Golden Oldie: What are your favourite moments of ES Gliwice?

Jeroen van Eik: I really liked the spirit of organisers, trainers and participants.

Golden Oldie: And what your worst?

Jeroen van Eik: Saying goodbye at the end of the week.

Golden Oldie: You are somehow a perfectionist. What could have been better?

ES Gliwice groupJeroen van Eik: With the knowledge and experience we had at that moment, not that much. I think that Mirjam and Edwin did an excellent job providing their management and coordination skills. Edwin’s imaginative case description gave a lot of extra added fun. The tutors who were doing that kind of work for the first time really gave a lot of good feedback both to participants and the organisation, so we improved along the way.

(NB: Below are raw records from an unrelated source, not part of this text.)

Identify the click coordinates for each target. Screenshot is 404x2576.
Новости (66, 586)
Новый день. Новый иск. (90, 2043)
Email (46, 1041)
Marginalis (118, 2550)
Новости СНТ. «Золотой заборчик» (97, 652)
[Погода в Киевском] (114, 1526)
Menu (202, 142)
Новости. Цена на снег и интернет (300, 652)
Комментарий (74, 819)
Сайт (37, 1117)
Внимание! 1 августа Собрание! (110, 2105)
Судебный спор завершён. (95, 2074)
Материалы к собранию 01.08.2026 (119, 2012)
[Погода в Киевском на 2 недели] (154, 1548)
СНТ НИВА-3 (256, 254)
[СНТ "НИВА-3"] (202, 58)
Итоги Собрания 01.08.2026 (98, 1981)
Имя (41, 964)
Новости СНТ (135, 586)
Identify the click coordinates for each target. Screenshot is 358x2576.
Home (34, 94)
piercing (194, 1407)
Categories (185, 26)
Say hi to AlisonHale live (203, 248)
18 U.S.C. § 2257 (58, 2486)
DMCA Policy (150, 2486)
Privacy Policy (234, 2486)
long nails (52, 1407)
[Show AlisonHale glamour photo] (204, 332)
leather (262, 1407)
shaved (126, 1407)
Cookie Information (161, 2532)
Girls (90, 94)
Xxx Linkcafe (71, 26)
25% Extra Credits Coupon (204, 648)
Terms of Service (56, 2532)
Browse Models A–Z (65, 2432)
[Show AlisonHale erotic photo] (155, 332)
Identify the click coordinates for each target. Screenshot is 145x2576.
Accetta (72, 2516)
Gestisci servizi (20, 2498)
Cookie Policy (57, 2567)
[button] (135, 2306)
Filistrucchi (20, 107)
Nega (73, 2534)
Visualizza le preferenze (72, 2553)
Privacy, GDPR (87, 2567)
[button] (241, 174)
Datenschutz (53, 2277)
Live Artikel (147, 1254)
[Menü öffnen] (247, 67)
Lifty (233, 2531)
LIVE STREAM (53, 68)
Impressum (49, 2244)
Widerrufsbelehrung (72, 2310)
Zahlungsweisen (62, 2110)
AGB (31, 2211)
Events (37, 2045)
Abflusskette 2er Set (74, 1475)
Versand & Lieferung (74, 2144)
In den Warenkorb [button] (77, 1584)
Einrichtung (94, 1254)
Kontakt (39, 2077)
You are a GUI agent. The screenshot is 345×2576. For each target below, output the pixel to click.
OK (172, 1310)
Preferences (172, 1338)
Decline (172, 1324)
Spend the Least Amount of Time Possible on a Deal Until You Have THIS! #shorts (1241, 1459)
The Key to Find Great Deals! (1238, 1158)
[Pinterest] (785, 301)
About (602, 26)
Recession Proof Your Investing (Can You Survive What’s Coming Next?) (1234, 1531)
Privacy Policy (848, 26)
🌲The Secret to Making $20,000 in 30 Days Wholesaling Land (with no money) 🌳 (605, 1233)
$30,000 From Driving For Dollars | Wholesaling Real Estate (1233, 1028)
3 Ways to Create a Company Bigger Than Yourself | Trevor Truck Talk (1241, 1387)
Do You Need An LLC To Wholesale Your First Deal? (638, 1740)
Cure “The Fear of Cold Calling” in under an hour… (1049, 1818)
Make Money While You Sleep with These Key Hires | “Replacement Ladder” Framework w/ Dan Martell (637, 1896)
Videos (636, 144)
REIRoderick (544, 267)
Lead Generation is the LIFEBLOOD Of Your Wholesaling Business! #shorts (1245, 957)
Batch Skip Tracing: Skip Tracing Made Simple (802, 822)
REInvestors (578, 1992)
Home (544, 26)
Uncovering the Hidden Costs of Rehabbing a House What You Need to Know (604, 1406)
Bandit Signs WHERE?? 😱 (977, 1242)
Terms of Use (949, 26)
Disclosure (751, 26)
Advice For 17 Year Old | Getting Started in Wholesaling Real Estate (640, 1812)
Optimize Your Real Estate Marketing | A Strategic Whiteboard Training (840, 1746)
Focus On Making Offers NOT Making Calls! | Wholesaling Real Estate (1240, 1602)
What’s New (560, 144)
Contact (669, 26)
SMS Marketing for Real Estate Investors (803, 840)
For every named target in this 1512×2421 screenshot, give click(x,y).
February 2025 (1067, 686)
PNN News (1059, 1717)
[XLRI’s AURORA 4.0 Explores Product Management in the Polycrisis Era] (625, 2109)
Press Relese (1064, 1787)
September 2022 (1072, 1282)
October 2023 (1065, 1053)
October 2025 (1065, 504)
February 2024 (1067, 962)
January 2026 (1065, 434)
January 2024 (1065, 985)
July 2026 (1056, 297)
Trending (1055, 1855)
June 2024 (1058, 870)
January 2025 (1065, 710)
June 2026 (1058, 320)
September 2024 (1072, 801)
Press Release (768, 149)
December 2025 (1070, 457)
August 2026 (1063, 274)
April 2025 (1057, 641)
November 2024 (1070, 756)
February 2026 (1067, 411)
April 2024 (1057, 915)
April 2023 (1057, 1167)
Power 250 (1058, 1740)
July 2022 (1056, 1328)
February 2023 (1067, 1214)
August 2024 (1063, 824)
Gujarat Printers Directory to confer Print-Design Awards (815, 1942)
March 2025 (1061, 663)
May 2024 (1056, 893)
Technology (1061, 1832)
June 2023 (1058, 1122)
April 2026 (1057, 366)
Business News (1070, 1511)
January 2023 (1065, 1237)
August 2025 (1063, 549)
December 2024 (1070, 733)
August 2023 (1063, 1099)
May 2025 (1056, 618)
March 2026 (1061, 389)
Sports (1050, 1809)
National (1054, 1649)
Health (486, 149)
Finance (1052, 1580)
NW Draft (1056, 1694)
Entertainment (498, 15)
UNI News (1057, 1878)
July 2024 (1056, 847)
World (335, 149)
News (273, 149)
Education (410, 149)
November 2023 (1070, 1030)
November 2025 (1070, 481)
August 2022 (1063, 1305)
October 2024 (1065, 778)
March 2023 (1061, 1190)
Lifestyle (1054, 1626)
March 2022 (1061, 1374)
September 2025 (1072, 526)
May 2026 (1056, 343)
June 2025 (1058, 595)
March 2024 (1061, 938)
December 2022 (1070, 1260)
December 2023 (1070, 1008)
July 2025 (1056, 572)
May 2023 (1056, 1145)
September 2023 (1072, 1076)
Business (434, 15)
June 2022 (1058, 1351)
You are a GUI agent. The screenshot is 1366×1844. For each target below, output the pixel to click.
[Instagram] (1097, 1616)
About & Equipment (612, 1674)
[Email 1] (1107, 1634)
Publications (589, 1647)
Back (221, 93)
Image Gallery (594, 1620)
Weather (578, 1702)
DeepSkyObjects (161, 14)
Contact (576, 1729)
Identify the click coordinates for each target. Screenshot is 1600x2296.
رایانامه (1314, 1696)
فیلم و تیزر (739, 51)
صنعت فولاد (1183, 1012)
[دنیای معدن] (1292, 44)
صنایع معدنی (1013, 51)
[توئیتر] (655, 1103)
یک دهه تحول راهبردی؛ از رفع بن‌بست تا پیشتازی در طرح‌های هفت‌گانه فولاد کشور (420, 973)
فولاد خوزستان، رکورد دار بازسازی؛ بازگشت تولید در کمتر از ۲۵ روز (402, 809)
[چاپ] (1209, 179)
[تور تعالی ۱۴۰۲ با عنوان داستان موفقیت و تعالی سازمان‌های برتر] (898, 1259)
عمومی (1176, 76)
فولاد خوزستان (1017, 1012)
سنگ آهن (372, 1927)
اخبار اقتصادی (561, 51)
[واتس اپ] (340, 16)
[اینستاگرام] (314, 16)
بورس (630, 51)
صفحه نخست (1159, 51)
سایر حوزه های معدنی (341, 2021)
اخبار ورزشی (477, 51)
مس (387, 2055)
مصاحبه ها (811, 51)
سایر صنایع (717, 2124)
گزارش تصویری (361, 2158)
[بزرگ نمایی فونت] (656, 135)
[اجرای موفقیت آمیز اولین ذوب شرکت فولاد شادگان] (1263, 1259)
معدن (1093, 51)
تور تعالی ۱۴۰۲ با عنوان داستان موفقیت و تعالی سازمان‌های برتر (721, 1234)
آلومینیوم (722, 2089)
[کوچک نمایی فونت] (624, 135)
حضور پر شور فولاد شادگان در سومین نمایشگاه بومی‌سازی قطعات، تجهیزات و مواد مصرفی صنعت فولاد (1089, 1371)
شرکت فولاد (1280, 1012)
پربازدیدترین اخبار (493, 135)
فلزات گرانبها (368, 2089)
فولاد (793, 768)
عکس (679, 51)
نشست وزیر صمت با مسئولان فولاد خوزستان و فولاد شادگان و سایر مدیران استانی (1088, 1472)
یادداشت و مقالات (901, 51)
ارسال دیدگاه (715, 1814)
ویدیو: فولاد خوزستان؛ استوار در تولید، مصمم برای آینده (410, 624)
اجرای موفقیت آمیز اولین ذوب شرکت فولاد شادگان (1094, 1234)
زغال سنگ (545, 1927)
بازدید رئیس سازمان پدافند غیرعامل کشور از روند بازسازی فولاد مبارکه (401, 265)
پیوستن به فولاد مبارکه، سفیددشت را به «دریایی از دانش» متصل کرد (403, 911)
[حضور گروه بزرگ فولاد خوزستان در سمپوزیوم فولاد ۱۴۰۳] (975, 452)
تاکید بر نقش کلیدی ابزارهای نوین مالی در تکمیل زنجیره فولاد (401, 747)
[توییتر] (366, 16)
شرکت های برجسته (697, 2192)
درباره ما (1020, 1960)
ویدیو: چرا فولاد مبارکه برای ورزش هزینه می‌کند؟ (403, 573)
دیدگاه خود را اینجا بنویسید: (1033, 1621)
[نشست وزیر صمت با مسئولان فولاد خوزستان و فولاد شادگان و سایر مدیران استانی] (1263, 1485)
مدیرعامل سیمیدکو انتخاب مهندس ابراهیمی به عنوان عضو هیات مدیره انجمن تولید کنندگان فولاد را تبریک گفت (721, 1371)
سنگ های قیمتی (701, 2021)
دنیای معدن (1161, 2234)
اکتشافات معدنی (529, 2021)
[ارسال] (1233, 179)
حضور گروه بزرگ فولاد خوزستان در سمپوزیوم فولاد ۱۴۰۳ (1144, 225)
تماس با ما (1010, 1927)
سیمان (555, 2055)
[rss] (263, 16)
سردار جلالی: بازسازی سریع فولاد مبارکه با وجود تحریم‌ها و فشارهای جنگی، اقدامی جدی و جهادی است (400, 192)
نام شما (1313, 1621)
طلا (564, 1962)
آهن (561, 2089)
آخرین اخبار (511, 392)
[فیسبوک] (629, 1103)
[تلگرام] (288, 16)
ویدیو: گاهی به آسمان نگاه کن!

Golden Oldie: What was the impact of the event for AEGEE?

Jeroen van Eik: I think that the Find Your Way project added a lot of new spirit and professionalism to the AEGEE network. This European School was instrumental in it, as it showed how something can be organised in a professional way and inspire both participants and organisers and trainers – and make them more enthusiastic.

Golden Oldie: Did it also have an impact on your personal and professional life?

Jeroen van Eik: Not on my personal life, but yes, after several years of working as a consultant in several countries, I am involved in corporate training again. The work I do for Capgemini University sometimes reminds me of the AEGEE spirit.

Golden Oldie: You never organised an event again afterwards. Why?

Jeroen van Eik: When I was a member of the Comité Directeur I got involved in trying to set up Find Your Way. When we received the money, we actually had to do it. At that time, I was supposed to continue with my studies again and write my thesis. As things went differently than expected, I got involved in several of the Find Your Way events, including the European School in Gliwice. After that I simply had to finish my studies and finally become a responsible citizen. This didn’t mean that I was not involved in AEGEE anymore though. After that I have been advising several organisers of AEGEE training events from the background. It is also good if a new generation can take over and create something new. My advice can help to not throw away the good stuff and keep a fresh mind for those things that can be improved.

Golden Oldie: If you see that some participants call it their best event ever, how do
you feel?

Jeroen van Eik: Well, in those cases I feel damn proud and very sexy.


ES Gliwice negotiation game
A younger Jeroen (middle) at the ES Gliwice negotiation game.